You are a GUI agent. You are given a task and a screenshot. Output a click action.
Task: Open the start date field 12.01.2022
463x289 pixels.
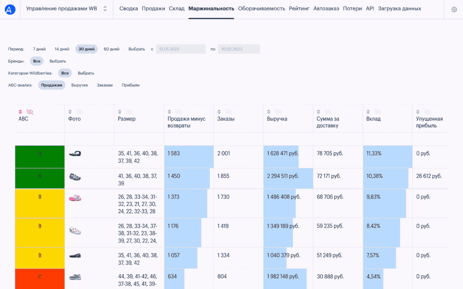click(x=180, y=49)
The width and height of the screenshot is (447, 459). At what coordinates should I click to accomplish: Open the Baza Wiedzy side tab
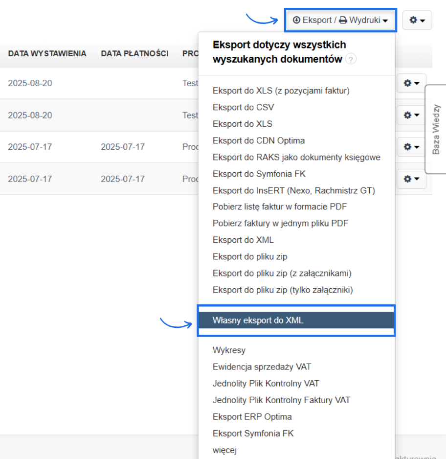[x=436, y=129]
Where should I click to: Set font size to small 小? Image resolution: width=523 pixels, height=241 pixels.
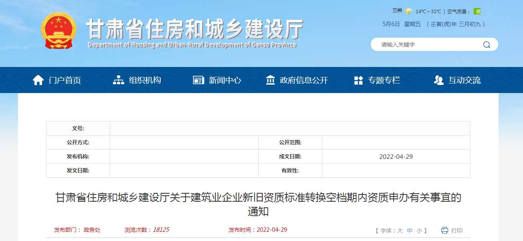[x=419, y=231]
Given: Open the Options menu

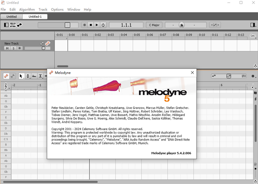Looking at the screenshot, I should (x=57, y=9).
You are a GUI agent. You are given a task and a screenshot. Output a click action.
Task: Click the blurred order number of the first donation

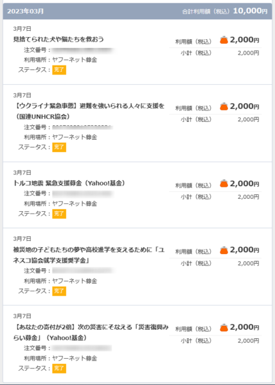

...

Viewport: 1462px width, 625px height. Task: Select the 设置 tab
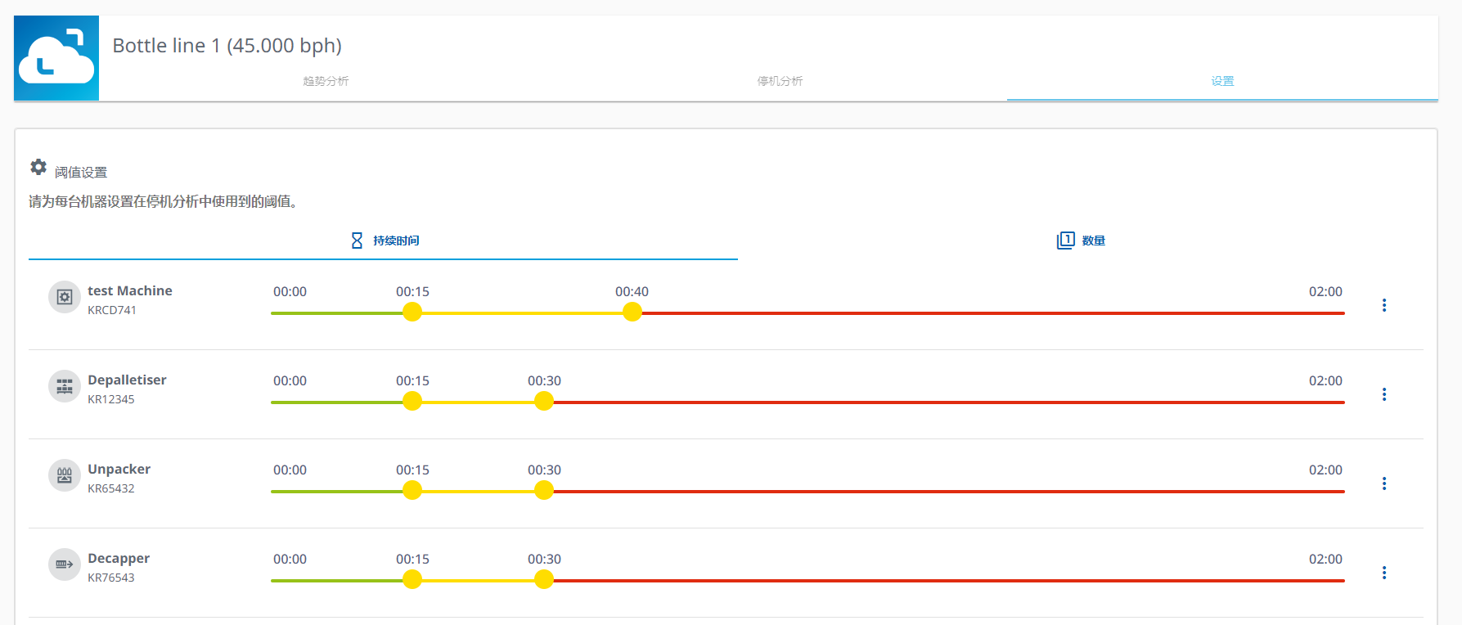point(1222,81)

...

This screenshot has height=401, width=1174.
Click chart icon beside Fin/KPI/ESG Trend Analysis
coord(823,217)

**AIM OF THE EXERCISE:** Reproduce the listing above exactly from the line containing "463x289 pixels." up to and including the line containing "Task: Click the", omitting any images and everything outside those lines.

**EXERCISE OUTPUT:**
463x289 pixels.
click(x=180, y=49)
The width and height of the screenshot is (447, 459). At what coordinates should I click to accomplish: Open the Baza Wiedzy side tab
[x=436, y=129]
Where should I click to: Set font size to small 小? Image resolution: width=523 pixels, height=241 pixels.
[x=419, y=231]
Given: Open the Options menu

Looking at the screenshot, I should (x=57, y=9).
You are a GUI agent. You are given a task and a screenshot. Output a click action.
Task: Click the blurred order number of the first donation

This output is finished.